• Given text
####
Aaron Ebert is a Postdoctoral Fellow with the Civil Discourse Project in the Kenan Institute for Ethics at Duke University. His intellectual interests are in the theology and philosophy of early Christian thought.. He is currently writing a theological account of envy, anchored in the thought of Augustine, Gregory the Great, Thomas Aquinas, and Dante that is responsive to movements in modern philosophy.. When not writing or teaching, Aaron can be found working with his family on their homestead in Rougemont, North Carolina. He holds a Ph.D. in Religion from Duke University, an M.T.S. from Duke Divinity, and a B.A. from the University of Montevallo.
####
[Lines of data]
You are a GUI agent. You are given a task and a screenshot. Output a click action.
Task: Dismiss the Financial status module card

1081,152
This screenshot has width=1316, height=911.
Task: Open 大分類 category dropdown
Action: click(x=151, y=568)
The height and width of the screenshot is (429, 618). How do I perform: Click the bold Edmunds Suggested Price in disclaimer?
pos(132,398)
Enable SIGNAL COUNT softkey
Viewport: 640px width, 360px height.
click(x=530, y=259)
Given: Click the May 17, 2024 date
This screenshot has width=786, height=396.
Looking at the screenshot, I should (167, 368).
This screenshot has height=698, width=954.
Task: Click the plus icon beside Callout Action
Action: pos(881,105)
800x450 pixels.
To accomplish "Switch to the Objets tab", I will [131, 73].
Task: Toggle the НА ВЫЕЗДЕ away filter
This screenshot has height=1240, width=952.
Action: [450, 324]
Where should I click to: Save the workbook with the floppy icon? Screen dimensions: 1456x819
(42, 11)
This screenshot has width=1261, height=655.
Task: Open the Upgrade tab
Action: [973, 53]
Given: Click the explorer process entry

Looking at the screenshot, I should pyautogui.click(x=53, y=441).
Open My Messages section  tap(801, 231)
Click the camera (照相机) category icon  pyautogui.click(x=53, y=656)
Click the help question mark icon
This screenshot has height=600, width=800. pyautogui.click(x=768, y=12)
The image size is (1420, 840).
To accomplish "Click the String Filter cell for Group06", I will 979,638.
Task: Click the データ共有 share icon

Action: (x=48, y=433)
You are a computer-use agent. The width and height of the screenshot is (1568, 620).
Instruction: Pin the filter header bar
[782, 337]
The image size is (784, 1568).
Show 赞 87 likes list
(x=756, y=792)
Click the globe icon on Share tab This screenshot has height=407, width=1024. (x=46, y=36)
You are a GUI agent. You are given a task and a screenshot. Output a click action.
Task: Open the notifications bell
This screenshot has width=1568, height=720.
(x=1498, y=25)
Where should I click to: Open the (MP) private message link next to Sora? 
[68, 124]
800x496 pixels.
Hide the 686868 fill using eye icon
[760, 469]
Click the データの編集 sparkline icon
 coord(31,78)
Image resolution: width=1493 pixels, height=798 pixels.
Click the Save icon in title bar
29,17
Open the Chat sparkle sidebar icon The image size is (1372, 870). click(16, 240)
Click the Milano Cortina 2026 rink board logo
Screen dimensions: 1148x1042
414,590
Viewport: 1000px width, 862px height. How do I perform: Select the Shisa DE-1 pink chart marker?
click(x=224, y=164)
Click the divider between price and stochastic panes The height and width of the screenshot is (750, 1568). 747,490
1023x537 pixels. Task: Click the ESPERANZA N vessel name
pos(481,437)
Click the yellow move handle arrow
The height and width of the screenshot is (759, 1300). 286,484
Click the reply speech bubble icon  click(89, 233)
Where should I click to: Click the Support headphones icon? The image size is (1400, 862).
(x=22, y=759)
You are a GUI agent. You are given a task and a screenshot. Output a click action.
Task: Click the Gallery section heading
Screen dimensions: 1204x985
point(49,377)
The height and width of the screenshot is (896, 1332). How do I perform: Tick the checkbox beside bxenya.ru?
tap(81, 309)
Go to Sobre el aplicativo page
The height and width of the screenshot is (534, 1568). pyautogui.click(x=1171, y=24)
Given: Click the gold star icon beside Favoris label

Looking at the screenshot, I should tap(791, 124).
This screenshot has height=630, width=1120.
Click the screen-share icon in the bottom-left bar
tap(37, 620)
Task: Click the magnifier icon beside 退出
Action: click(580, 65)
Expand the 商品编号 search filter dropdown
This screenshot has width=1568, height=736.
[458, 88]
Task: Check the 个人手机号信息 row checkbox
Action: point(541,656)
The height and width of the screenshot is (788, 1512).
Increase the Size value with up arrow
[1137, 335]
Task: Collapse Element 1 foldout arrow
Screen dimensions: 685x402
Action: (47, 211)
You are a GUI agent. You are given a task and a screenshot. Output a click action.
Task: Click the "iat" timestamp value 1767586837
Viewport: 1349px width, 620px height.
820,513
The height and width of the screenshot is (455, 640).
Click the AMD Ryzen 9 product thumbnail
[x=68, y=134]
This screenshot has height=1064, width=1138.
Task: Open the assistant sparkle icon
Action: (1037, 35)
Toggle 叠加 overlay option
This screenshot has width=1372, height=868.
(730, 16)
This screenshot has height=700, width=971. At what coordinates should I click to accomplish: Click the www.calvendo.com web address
####
• Required actions
A. Using the Aaron Ebert profile, decide whether each statement agrees with it. For each, answer yes or no and quote the words that decide it.
(i) Ebert holds an M.T.S. from Duke Divinity.
(ii) His account of envy is anchored in the thought of Augustine and Plato.
(iii) His family's homestead is in Durham, North Carolina.
B. Answer these questions from the Aaron Ebert profile.
(i) With which project is Ebert a Postdoctoral Fellow?
(ii) What is the subject of the theological account he is writing?
(iii) Which school awarded his B.A.?
These rows are separate material and have no connection to the Aaron Ebert profile.

• Results by task
A.
(i) Yes: "an M.T.S. from Duke Divinity"
(ii) No: "anchored in the thought of Augustine, Gregory the Great, Thomas Aquinas, and Dante"
(iii) No: "their homestead in Rougemont, North Carolina"

B.
(i) The Civil Discourse Project
(ii) Envy
(iii) The University of Montevallo